=== RECORD EXTRACTS ===
┄┄┄┄┄┄
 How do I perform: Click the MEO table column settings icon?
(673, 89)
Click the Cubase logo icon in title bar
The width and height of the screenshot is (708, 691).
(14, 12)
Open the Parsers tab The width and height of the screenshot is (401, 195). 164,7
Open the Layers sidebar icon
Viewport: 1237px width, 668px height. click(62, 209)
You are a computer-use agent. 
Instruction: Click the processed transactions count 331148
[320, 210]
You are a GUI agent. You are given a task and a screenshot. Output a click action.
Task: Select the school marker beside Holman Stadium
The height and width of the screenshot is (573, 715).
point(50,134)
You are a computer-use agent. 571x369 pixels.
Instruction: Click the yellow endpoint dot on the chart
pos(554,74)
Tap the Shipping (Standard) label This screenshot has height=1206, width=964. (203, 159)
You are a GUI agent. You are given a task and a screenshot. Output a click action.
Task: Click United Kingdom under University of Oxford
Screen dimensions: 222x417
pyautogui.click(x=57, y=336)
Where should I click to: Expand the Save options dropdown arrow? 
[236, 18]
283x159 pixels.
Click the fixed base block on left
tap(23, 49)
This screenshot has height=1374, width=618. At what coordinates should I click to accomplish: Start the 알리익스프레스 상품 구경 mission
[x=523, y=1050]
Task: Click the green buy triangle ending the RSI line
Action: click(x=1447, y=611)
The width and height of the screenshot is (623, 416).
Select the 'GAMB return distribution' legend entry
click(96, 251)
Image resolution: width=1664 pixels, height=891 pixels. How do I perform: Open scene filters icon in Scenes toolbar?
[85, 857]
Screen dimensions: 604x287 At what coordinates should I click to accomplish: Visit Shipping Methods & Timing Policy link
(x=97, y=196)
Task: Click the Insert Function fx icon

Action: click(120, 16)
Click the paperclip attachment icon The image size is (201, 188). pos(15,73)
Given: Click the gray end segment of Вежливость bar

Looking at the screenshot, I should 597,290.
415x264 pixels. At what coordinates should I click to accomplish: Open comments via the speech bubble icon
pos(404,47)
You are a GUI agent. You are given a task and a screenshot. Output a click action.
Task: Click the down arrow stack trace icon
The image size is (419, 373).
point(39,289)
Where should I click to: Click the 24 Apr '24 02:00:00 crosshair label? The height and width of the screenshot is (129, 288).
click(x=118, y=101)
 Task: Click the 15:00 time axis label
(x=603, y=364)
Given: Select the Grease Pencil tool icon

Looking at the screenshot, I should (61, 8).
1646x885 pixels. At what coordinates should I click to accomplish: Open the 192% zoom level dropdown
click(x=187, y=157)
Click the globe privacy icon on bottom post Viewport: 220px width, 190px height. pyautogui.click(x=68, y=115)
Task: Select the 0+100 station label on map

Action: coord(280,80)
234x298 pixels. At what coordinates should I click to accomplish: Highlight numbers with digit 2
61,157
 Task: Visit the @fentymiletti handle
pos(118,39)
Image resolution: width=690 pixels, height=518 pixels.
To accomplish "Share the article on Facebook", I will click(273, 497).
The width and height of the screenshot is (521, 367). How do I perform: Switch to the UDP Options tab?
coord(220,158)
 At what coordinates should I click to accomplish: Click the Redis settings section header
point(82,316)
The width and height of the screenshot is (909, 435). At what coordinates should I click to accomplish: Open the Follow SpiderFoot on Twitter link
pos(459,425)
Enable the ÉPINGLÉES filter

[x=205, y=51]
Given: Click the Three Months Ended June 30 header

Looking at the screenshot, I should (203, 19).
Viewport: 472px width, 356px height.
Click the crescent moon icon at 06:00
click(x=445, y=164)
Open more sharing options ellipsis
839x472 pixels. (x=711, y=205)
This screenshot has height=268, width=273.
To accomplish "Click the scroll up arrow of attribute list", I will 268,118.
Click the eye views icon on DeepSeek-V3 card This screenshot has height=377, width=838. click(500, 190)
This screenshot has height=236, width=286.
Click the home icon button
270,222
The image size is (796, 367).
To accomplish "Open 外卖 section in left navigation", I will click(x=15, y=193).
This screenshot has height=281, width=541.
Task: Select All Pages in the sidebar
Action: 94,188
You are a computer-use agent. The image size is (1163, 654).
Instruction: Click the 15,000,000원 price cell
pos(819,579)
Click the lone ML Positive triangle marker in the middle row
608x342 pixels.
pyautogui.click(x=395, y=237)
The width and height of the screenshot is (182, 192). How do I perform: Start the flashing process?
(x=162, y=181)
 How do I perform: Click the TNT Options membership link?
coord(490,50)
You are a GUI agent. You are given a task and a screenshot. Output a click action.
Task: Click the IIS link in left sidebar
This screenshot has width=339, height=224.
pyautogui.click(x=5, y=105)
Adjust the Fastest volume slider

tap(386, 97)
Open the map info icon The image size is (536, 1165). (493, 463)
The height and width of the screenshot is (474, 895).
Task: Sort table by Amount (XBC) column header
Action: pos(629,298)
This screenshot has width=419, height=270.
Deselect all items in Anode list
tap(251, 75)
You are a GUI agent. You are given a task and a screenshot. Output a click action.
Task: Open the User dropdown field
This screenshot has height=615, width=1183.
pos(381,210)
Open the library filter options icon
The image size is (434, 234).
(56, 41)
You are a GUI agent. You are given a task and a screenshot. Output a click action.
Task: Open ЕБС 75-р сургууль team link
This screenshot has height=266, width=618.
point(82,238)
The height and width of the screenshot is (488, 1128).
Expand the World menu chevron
┄┄┄┄┄┄
=== ASSIGNMENT ===
Considering only the material above, set down every line from the one with "At what coordinates should I click to accomplish: Click" to the one with "Task: Open the User dropdown field", inclusive, exactly as written.

=== EXPECTED ANSWER ===
 At what coordinates should I click to accomplish: Click the Redis settings section header
point(82,316)
The width and height of the screenshot is (909, 435). At what coordinates should I click to accomplish: Open the Follow SpiderFoot on Twitter link
pos(459,425)
Enable the ÉPINGLÉES filter

[x=205, y=51]
Given: Click the Three Months Ended June 30 header

Looking at the screenshot, I should (203, 19).
Viewport: 472px width, 356px height.
Click the crescent moon icon at 06:00
click(x=445, y=164)
Open more sharing options ellipsis
839x472 pixels. (x=711, y=205)
This screenshot has height=268, width=273.
To accomplish "Click the scroll up arrow of attribute list", I will 268,118.
Click the eye views icon on DeepSeek-V3 card This screenshot has height=377, width=838. click(500, 190)
This screenshot has height=236, width=286.
Click the home icon button
270,222
The image size is (796, 367).
To accomplish "Open 外卖 section in left navigation", I will click(x=15, y=193).
This screenshot has height=281, width=541.
Task: Select All Pages in the sidebar
Action: 94,188
You are a computer-use agent. The image size is (1163, 654).
Instruction: Click the 15,000,000원 price cell
pos(819,579)
Click the lone ML Positive triangle marker in the middle row
608x342 pixels.
pyautogui.click(x=395, y=237)
The width and height of the screenshot is (182, 192). How do I perform: Start the flashing process?
(x=162, y=181)
 How do I perform: Click the TNT Options membership link?
coord(490,50)
You are a GUI agent. You are given a task and a screenshot. Output a click action.
Task: Click the IIS link in left sidebar
This screenshot has width=339, height=224.
pyautogui.click(x=5, y=105)
Adjust the Fastest volume slider

tap(386, 97)
Open the map info icon The image size is (536, 1165). (493, 463)
The height and width of the screenshot is (474, 895).
Task: Sort table by Amount (XBC) column header
Action: pos(629,298)
This screenshot has width=419, height=270.
Deselect all items in Anode list
tap(251, 75)
You are a GUI agent. You are given a task and a screenshot. Output a click action.
Task: Open the User dropdown field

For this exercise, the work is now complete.